We believe that a key factor to determine the effectiveness of community-building efforts is the target audience and “beneficiaries”. In the context of our goals - to enable more people to pursue impactful advocacy and to help make existing advocacy more impactful - this means two things: 1) we want to connect advocates to particularly impactful resources and opportunities and 2) we try to target highly engaged, ambitious and talented advocates (however, we try to be accessible to any advocate who wants to increase their impact for farmed animals - so we try to balance our niche target audience with a widely open community through very targeted outreach). Many more details play into our work - from technical details such as using Slack as a platform to the background and network of our team members and our approach to always putting value first to our community and continuously learning and improving. However, we believe that this target audience and focus on effectiveness makes us unique in our goals and ability to strengthen the farmed animal movement.

Appendix: Our Uncertainties

Naturally, we wouldn’t pursue our work if we weren’t convinced that Hive is a uniquely promising opportunity. However, there are various uncertainties that may pose reasons not to fund us. These are our main areas of uncertainty and what we do to address them:

On Counterfactuality and Measuring Impact

Broadly speaking, it is very difficult for us to accurately assess the impact we are making. A lot of our impact may be indirect, long-term, or happening behind the scenes (e.g., through connections and conversations facilitated through our platform without our involvement). The largest part of the impact we track is a result of us actively reaching out to people and hearing their stories, as opposed to them reaching out to us, and is thus limited by our capacity. 

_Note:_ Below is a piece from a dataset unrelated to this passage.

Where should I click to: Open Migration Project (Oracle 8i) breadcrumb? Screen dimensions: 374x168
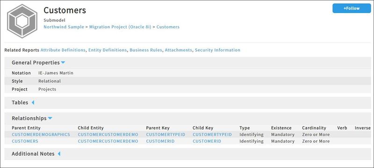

On the other hand, of the impact we can record, we find it hard to assess how counterfactual it is. Internally, we try to make quantitative counterfactuality statements for our impact based on research done by other organizations - however, this relies on various subjective judgment calls about the comparability of our work to others and the relative value of different “types” of impact.

We currently largely rely on self-reports (i.e., we often log impact based on advocates telling us that it occurred as a result of our work). We are aware that this is not the most accurate form of assessment, because advocates may use proxies such as “final” or “largest” contributors to an outcome, rather than thorough reflections around counterfactuality. On the other hand, people who are sympathetic to us and our work may over-assign our contribution. We have seen both cases in which, upon reflection, our contribution seemed counterfactual even though it was initially not reported as such, and vice versa.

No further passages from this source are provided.